As he looked at her now, he said a small prayer asking God to spare her from what happened to Claude. Spare her the fire, dear Lord, he thought.
He didn't notice when Sarah rubbed her eyes and sat up. "Hello, daddy."
"Hello, sweetie. How was your nap?"
Sarah pushed off the couch and walked over to him, sinking to the carpet and wrapping her five-year-old arms around his shins. "I dreamed about you."
"Did you? Anything good?"
"We were swimming at the beach."
"Were we?"
"Yes we were. Do you think we can go to the beach some time?"

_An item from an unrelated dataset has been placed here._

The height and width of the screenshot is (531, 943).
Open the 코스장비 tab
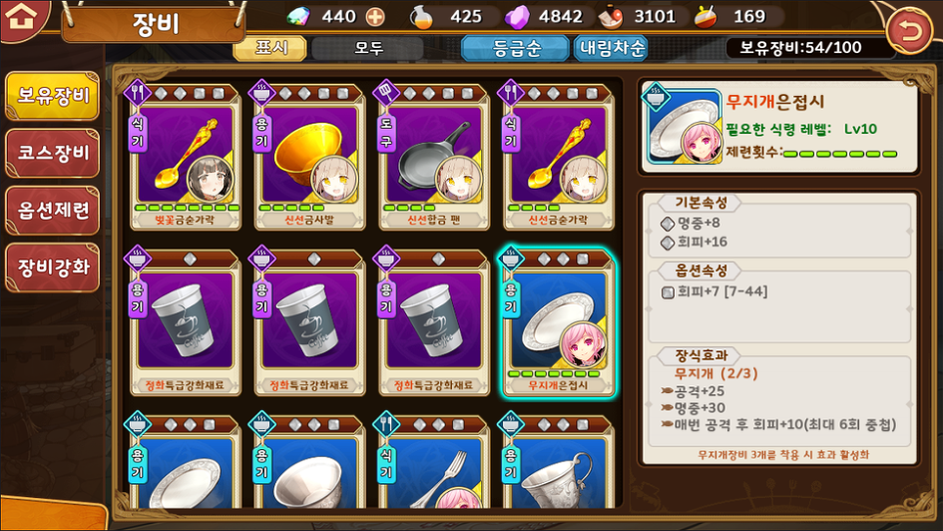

"Sure." Inigo patted Sarah on the head. "Some time soon, we'll go."
Sarah increased her embrace of his shins. Nothing else was said for a few minutes. Inigo basked in Sarah's simple joy and, for a second, forgot about everything else.
"How was work?"
Sarah's question snapped Inigo back to the brutal reality of the present. He thought of Claude, the rings, and the smoking corpse. Not one after the other. Instead, the images blended together in his memory like an obscene and impossible photograph.
"It was work," Inigo said and left it at that.
* * * * *
Inigo flipped up his welding helmet and looked over the seam he'd just finished. The last few inches had marked the completion of another Submersible Urn. A professional name for a vessel designed for nothing more than a way to sink the ashes of the diseased to the bottom of the sea.
He'd helped build well over fifty of the large orbs designed to protect humanity. Yes, fire killed the virus. But the government decided burying the ashes didn't provide enough of a buffer from possible mutation or reintroduction to the human host. So, sinking the big piles of human remains in sea seemed the best alternative. And that's all Inigo and the other shipyard workers had worked on since the virus had come on the scene.
The shift whistle blew and Inigo sighed. Another day done.
Twenty minutes later, he walked through the front door to find Sarah standing in the vestibule of their condo, her face beaming, waiving at him as he shut the door behind him.
"How was work, daddy?"
"Good, sweetie."
He draped his right arm across her shoulders.
"When do you think we can go to the beach?"
Inigo smiled. He looked down at Sarah, her head cradled up toward his grinning mouth, and his heart dissolved into a rancid dew. Red circles, wicked rings, gazed up at him from underneath her jaw.
He froze, grabbed her by the chin, and turned her head. He pushed her hair out of the way and she cried at his sudden, panicked, and violent movements, as he folded her ear back to find another ring greeting him.
"What?" Sarah's voice full of fear.
Inigo swallowed and released his little girl. His eyes sat on her, wondering what to do, and knowing no other choice existed.
He cradled her into his arms and rushed her out of the condo. Got to get her out of the city. To the mountains. Somewhere safe. Somewhere no one would burn her.
"Daddy, what are you doing?"
"We're going to the beach, sweetie." Lying was the only thing that made sense right now.
"We are?"
"You betcha. Just like you wanted."
Inigo moved into the elevator, Sarah's head pressed to his chest, trying to shield the rings so no one would notice.
"Why is your heart beating so fast?" Sarah said.
Inigo wiped sweat from his face. "I'm just excited because we're going to the beach."
The elevator doors opened and Inigo ran through the main lobby and out the front doors into a sea of sepia sunlight. His head swiveled left and right, expecting to see people staring at him but no one paid any attention.
Need to get out of the city, he thought. No car. How? Steal one.
Inigo ran toward a car parked on the side of the road.
"Daddy, I don't feel good," Sarah said, her voice bubbling with the bile filling her throat. "It's hard to breath."
Inigo looked down at his daughter. The rings were spreading. Not much longer before it went airborne.